Fig. 5. FimX exhibits phosphodiesterase activity which is stimulated by GTP, but has no detectable DGC activity.

A. TLC of DGC assay products. Purified hexahistidine-tagged proteins were assayed in the presence of 10 mM MgCl₂ or MnCl₂ (as indicated) for the ability to synthesize c-di-GMP from GTP. Reactions were stopped after 30 min by the addition of 0.5 M EDTA and assayed by TLC on PEI-cellulose as detailed in Experimental procedures.

B. TLC of phosphodiesterase assay products. Purified hexahistidine-tagged proteins were assayed in the presence of 10 mM MgCl₂ or MnCl₂ (as indicated), 100 μM GTP (as indicated) and [³²P]-c-di-GMP for 30 min. Reactions were stopped by the addition of 0.5 M EDTA and assayed by TLC on PEI-cellulose as detailed in Experimental procedures. No product with R_f(pGpG) was detected when substrate was incubated with MgCl₂ and GTP in the absence of protein.

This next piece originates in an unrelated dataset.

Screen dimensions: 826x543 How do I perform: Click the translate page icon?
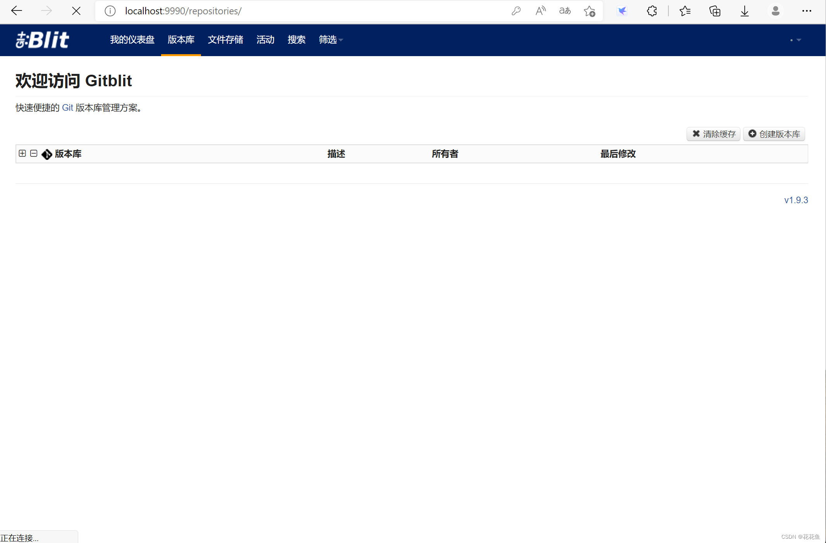pos(565,11)
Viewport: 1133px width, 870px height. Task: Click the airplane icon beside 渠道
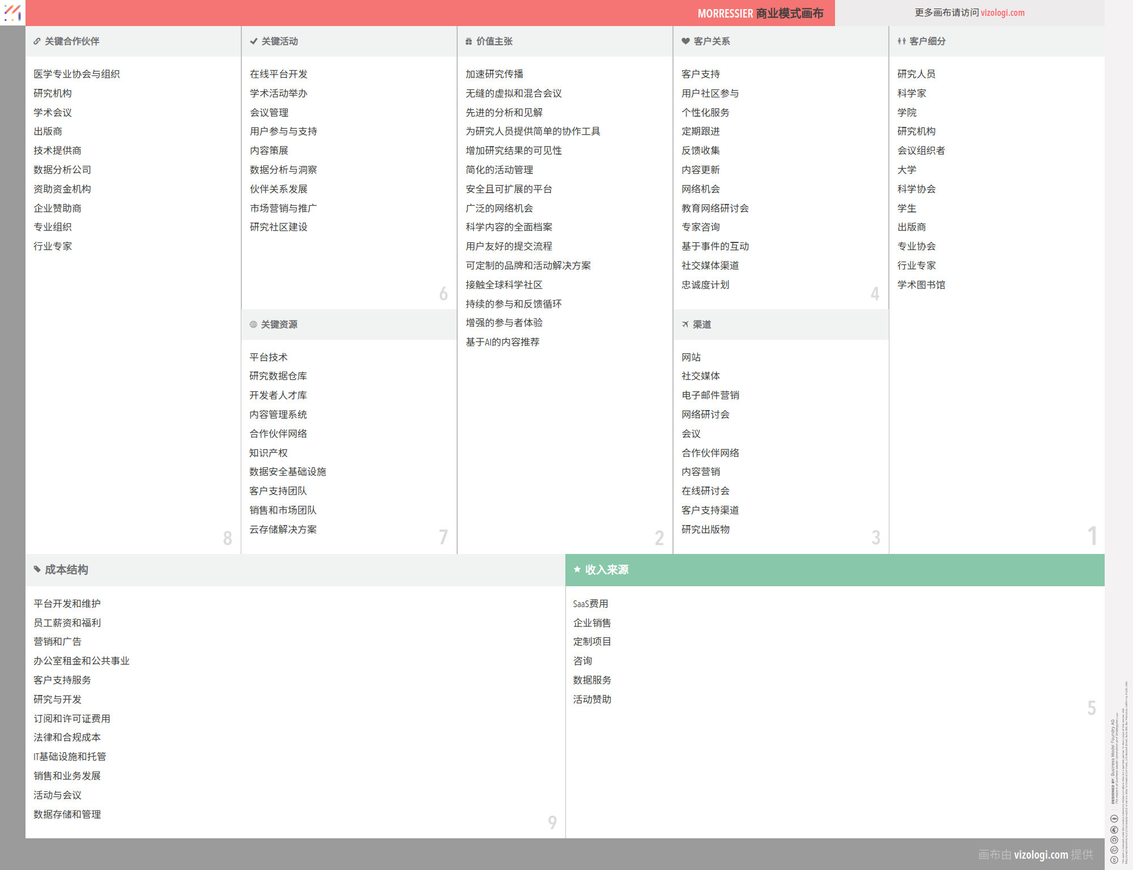[x=685, y=325]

C. Phosphodiesterase assay of wild-type FimX and point mutants. Hexahistidine-tagged proteins were incubated with [³²P]-c-di-GMP, 10 mM MgCl₂, MnCl₂, or CaCl₂ (as indicated) and 100 μM GTP (as indicated) for 60 min at 25°C. Reaction products were separated by TLC on PEI-cellulose as above. Lanes A–E correspond to: no protein (A); CC3396 (B); FimX (C); FimX(GDSIF→AASIF) (D); FimX(EVL→AAA) (E).